I am tired of deleting all the "I'm Going to say 'Merry Christmas' and 'It's a Christmas Tree'" emails that people forward to me...I guess they think I want them because I am a pastor and of course, I will appreciate their defense of God and Christmas and the Baby Jesus...Call me Scrooge, but quite frankly, it disturbs me.
First off, most of the furor is a response to the many corporations and retail stores and civic centers trying to decide how to respond to an increasingly pluralistic society. Since we have allowed a "holy day" become so commercialized that retail budgets succeed or fail based upon the month of December; do we have a right to demand those companies to become less profitable and limit their market during December? They are not the church. Furthermore, for those who complain, I want to ask, "would you shop at a store who hoisted signs of "Happy Ramadan!" when the great feast is observed by the Islamic community? (I would, just for the record.)
Second, "Merry Christmas" is a religious greeting. I use it happily, and nobody is telling me I can't use it. However, if someone who doesn't share my faith responds with "Happy Holidays" or even "Happy Hannukah" based upon their faith, I can't be offended...and neither should you.

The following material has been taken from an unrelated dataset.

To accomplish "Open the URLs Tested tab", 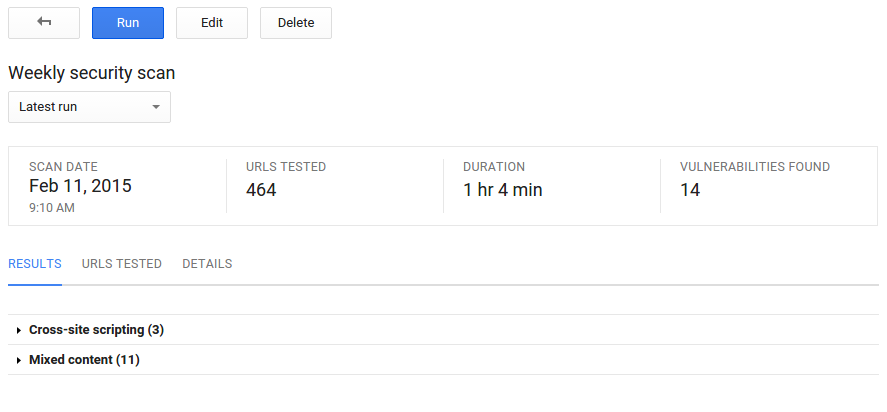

I guess I am tired of people looking to the government to legitimize their faith. We should never forget that the Jesus who we commenmorate with Christmas was very critical of the Temple in Jerusalem precisely because of its connection to the Herodian and Roman governments who ruled over Israel. I don't care if our city has a nativity set in front of it. I don't care if the local mall has a "holiday tree" in its courtyard. What I care about is following the God who chose to enter creation in the form of a vulnerable child...follow him regardless of what the city or the government does. I care about celebrating Christ as a Christian; I don't care about forcing anybody else to do it with.